## Metti in pratica
a: Ripeti alla lettera il passo dell'estratto sulla manifestazione che comincia con le parole "Prima cosa da" e si chiude dopo le parole "kermesse potranno riparare.".
b: Secondo l'estratto sulla manifestazione, da chi è stato sostanzialmente ignorato il corteo del 26 novembre?
c: Quali caratteristiche attribuisce alla scelta separatista l'estratto sulla manifestazione?

## Estratto del testo
# # # # # # #
Prima cosa da dire sulla manifestazione del 26 novembre: è sconcertante che un corteo di decine di migliaia di donne sia stato sostanzialmente ignorato dai media mainstream. La data, io credo –a una settimana dal voto – e il timore che il corteo esprimesse umori referendari potrebbe aver sconsigliato le dirette tv, che pure si mettono in piedi per molto meno. Ma ignorare un evento tanto grande equivale a una vera cancellazione simbolica delle donne e del tema della violenza maschile, cosa che nessun “Amore criminale” o altre kermesse potranno riparare.

Seguire mediaticamente la manifestazione era importante anche per permettere a tutte di capire gli issue che muovono quello che qualcuna ha definito “nuovo femminismo”, se davvero ci sono temi nuovi, oltre a quello della violenza, come le giovani donne intendono il fatto di essere femministe e così via.

Quello che mi pare di avere capito da reportage privati e da quel poco che è uscito, è che la presenza del neutro e dell’indifferenziazione sessuale, per capirci l’apporto pseudo-queer alla manifestazione–sottolineo pseudo: la vera cultura queer è una cosa seria–  è stato notevolmente inferiore al grande rumore prodotto in fase di preparazione. E che gli uomini ci sono stati, ma non così tanti. E quindi che l’opportunità del separatismo è ancora tutta da esplorare.

Native paritarie e convinte di esserlo, molte ragazze non sentono il bisogno di staccarsi dai loro amici e compagni maschi nemmeno in questa circostanza, o nei collettivi femministi delle scuole e delle università, dei centri sociali e via dicendo. La scelta separatista è molto minoritaria, è ritenuta un vecchio arnese, fobica e subissata di fischi. Tra le madri e i fratelli, le figlie scelgono i fratelli.
# # # # # # #
## Dati mostrati
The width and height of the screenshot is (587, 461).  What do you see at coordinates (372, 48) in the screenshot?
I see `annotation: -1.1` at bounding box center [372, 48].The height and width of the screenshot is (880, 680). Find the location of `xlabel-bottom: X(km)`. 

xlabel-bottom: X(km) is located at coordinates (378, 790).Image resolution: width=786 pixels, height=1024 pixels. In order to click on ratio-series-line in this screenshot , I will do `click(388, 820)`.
# # # # # # #
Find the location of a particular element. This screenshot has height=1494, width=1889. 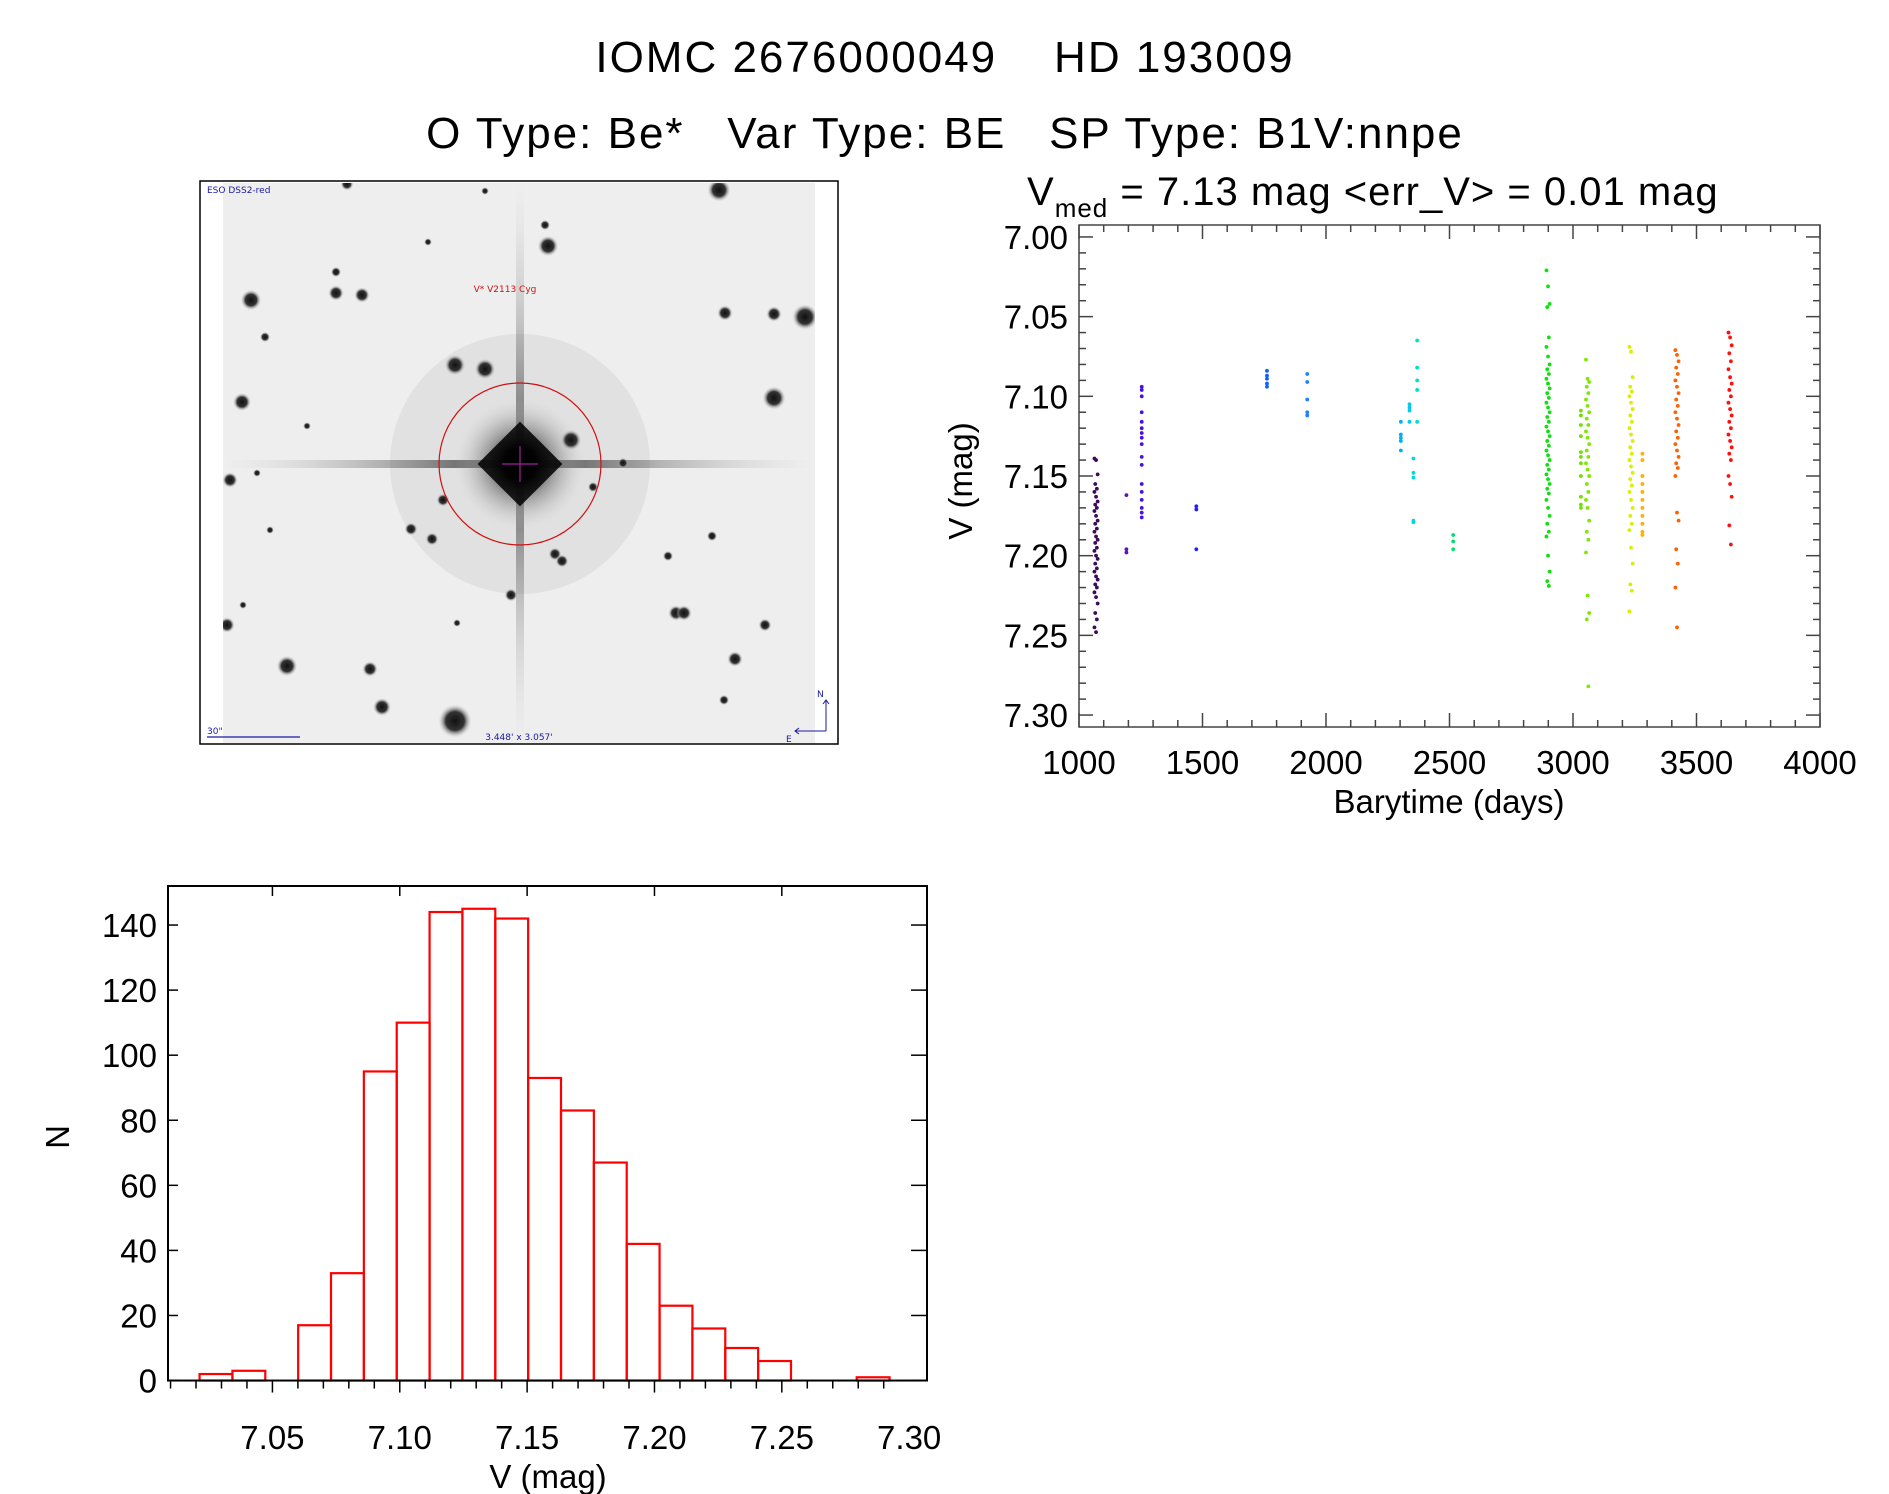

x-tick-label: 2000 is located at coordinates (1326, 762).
# # # # # # #
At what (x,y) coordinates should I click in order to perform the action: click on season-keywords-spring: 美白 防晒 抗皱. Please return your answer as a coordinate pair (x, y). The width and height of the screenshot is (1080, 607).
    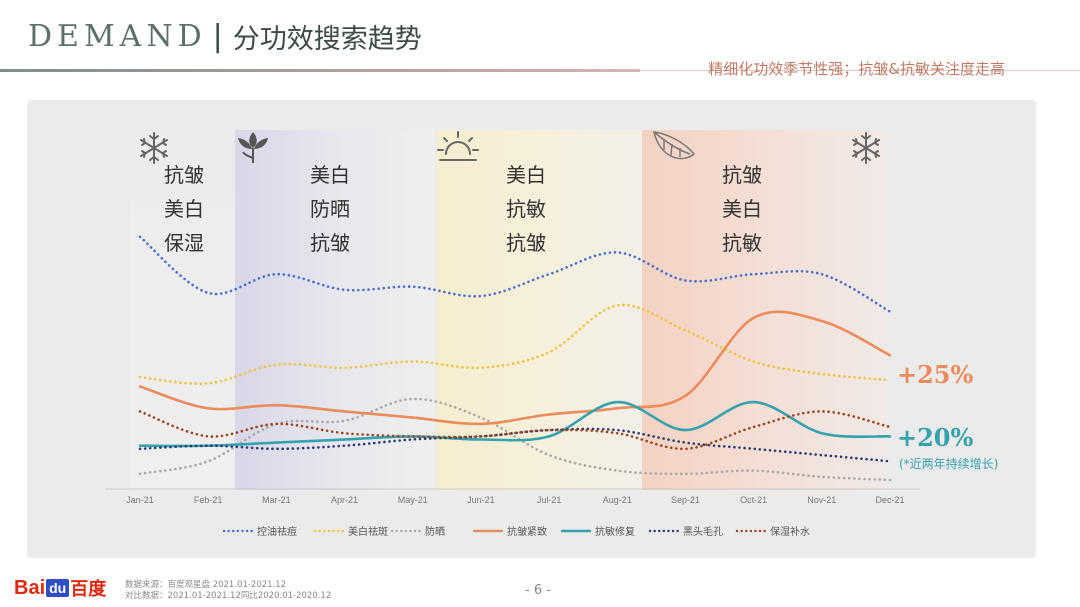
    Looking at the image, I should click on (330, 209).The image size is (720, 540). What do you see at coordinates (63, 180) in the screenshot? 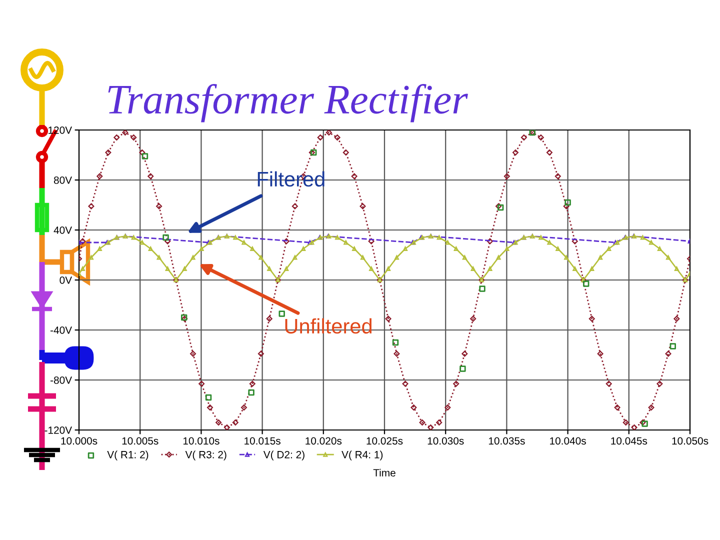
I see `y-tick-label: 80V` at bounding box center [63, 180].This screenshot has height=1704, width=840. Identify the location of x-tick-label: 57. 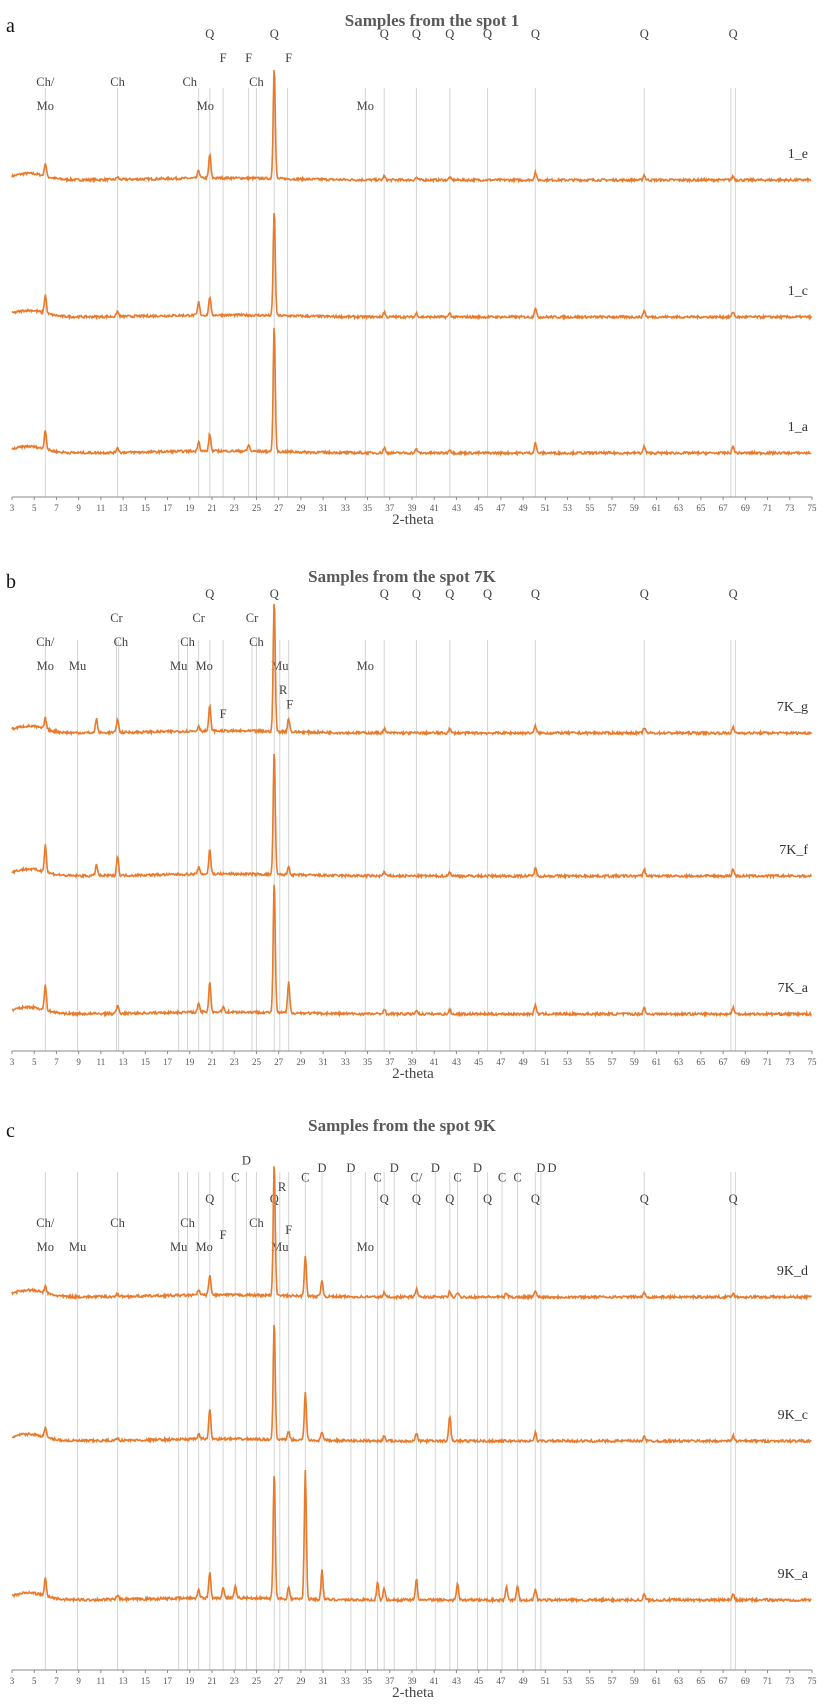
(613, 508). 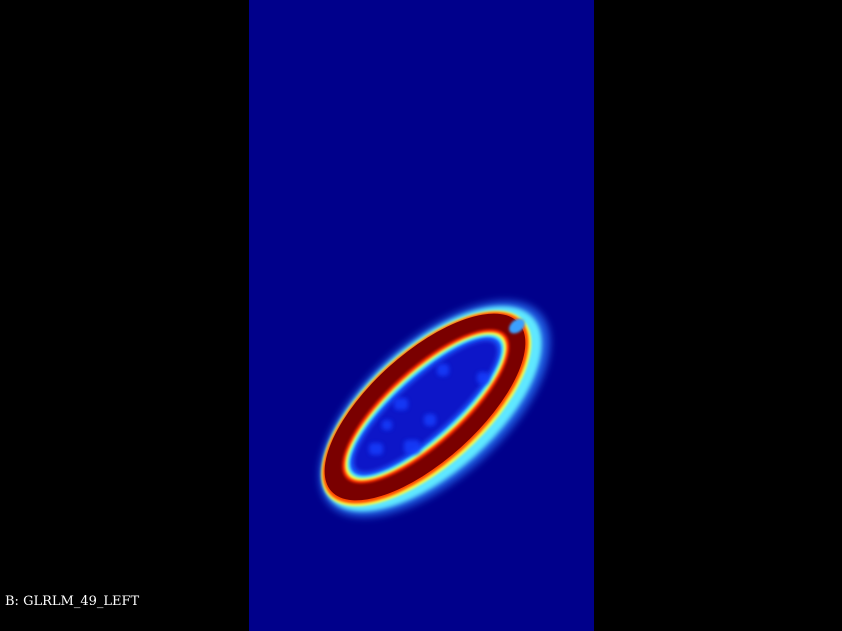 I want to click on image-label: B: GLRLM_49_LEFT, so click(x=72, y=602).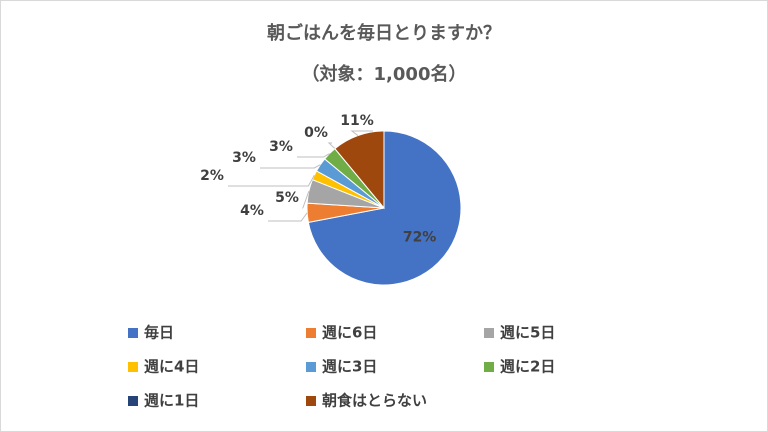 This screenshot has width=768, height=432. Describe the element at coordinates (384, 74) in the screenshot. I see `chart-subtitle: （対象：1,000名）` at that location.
# # # # # # #
## Risposte in ordine
a:
Prima cosa da dire sulla manifestazione del 26 novembre: è sconcertante che un corteo di decine di migliaia di donne sia stato sostanzialmente ignorato dai media mainstream. La data, io credo –a una settimana dal voto – e il timore che il corteo esprimesse umori referendari potrebbe aver sconsigliato le dirette tv, che pure si mettono in piedi per molto meno. Ma ignorare un evento tanto grande equivale a una vera cancellazione simbolica delle donne e del tema della violenza maschile, cosa che nessun “Amore criminale” o altre kermesse potranno riparare.

b: Dai media mainstream.

c:
- Molto minoritaria
- Ritenuta un vecchio arnese
- Fobica
- Subissata di fischi